Population (2020 census)
- • Total: 35,289
- • Density: 190/km^{2} (491/sq mi)
- Time zone: UTC-6 (Zona Centro)

= Allende, Nuevo León =

Allende is a municipality located in the northeastern Mexican state of Nuevo León. It comprises a region known as Región Citrícola (Citrus Region), for being a major producer of orange at local, national and even international level. Allende is located at the Sierra Madre Oriental range foothills in the central-southeastern part in the state of Nuevo León. It has a territorial extension of 148.5 km^{2}, comprising around 0.22% of the whole extension of Nuevo León. Given its geographic location, the region consists of valleys and hills ranging from 300 meters above sea level on the northeast, to 1,640 meters above sea level in the southwestern part of the municipality. According to the 2010 census data, it had a population of 32,581, of whom 16,436 were men and 16,145 were women. The main economic activities are agriculture, livestock, beekeeping (Allende is one of the largest producers of honey in Mexico), poultry and transportation, activities that generate many jobs in the region.

==Geography==
The municipality is located around 46.7 km. (30 miles) on the highway to Linares, southwards Monterrey. It borders the municipality of Santiago to the north and northeast, going throughout the Sierra Madre Oriental and the stream of Cerro Las Cruces. It's also bounded on the north by the municipality of Cadereyta Jiménez, having as natural boundary streams of the Lazarillos and Los Nogales, where they converge with Ramos River.
Allende also borders the municipality of Montemorelos to the northeast, east, southeast and south.

==History==
Prior the arrival of the first Spanish settlers to the New Kingdom of León in the late sixteenth century, these lands were inhabited by a group of indigenous people of Chichimeca origin called Huachichiles, that prevented the penetration of settlers to the region called "Cuarisezapa" that stretched from the outskirts of Monterrey until Guajuco Valley in what today are the municipalities of Santiago and Allende, they were shortly expelled when the Spanish arrived.

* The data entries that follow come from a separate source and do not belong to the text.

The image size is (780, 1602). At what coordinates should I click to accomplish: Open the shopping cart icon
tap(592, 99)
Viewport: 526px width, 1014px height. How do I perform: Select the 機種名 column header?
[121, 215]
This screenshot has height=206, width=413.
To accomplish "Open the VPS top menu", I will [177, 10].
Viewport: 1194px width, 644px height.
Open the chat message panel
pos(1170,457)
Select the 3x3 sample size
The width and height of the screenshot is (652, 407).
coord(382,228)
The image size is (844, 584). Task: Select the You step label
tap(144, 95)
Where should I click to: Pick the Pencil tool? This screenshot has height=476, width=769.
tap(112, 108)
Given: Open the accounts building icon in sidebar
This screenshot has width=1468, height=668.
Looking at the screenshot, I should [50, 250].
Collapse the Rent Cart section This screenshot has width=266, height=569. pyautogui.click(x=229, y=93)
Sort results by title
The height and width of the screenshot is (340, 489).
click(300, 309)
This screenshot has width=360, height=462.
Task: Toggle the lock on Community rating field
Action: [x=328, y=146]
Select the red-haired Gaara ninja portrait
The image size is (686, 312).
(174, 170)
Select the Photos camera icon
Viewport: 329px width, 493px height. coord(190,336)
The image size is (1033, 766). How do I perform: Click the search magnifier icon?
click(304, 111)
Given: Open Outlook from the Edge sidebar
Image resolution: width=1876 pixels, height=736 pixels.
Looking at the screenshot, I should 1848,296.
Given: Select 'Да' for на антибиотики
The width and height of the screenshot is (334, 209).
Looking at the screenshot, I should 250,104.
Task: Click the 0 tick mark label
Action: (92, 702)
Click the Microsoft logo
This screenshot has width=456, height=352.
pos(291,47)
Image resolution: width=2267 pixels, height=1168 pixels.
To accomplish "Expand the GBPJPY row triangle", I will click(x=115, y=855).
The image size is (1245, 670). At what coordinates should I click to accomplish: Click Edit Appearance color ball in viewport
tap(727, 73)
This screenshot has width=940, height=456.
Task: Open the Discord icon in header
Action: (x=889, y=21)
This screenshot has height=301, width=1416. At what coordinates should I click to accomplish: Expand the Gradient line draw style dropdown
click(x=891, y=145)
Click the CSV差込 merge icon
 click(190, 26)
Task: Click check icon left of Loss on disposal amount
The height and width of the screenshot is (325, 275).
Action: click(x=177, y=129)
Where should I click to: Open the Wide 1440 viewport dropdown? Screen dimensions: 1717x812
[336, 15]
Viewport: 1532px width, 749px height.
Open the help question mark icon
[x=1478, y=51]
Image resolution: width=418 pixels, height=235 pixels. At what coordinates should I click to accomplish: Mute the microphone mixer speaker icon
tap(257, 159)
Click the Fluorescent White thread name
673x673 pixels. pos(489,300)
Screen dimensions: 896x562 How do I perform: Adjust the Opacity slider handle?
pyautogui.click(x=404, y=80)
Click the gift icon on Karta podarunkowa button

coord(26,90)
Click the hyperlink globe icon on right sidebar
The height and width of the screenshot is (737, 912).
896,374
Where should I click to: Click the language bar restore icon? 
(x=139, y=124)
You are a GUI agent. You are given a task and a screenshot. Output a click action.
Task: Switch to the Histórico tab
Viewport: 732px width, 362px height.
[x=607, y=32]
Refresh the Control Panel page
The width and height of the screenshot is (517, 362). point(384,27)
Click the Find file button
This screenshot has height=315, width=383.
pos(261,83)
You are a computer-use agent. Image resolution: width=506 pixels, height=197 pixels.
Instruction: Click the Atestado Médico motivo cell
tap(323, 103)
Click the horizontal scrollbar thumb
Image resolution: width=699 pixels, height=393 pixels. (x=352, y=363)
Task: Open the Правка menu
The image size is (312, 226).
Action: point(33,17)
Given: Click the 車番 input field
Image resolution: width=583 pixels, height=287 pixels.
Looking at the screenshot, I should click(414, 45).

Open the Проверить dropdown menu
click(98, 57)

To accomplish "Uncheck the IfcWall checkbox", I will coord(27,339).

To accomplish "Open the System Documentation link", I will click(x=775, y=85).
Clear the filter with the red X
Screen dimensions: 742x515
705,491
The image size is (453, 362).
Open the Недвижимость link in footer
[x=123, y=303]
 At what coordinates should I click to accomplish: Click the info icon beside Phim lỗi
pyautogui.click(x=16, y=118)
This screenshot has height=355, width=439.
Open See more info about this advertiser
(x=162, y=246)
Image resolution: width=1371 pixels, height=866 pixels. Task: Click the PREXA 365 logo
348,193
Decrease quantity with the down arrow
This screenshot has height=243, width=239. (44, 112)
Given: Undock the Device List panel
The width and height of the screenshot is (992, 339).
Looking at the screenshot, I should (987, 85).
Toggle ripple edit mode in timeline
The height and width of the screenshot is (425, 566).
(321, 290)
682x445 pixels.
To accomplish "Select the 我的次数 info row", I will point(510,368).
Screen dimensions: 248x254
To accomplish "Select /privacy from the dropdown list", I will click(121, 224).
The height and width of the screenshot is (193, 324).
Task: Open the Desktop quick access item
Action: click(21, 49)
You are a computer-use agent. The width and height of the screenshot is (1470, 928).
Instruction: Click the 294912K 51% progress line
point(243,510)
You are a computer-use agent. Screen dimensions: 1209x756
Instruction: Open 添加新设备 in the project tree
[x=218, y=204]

The Spanish promoted the colonization of the area and founded the Cuarisezapa Guajuco Valley, comprising an area to the Ramos river. Its first settler was Captain Diego Rodriguez de Montemayor, grandson of the founder of Monterrey Diego de Montemayor, who received a grant from Governor Martin de Zavala in 1646 and two years later expanded it by a purchase to Diego Fernandez de Montemayor. When he died, his widow Ines de la Garza with her children continued working on livestock, agriculture in the haciendas.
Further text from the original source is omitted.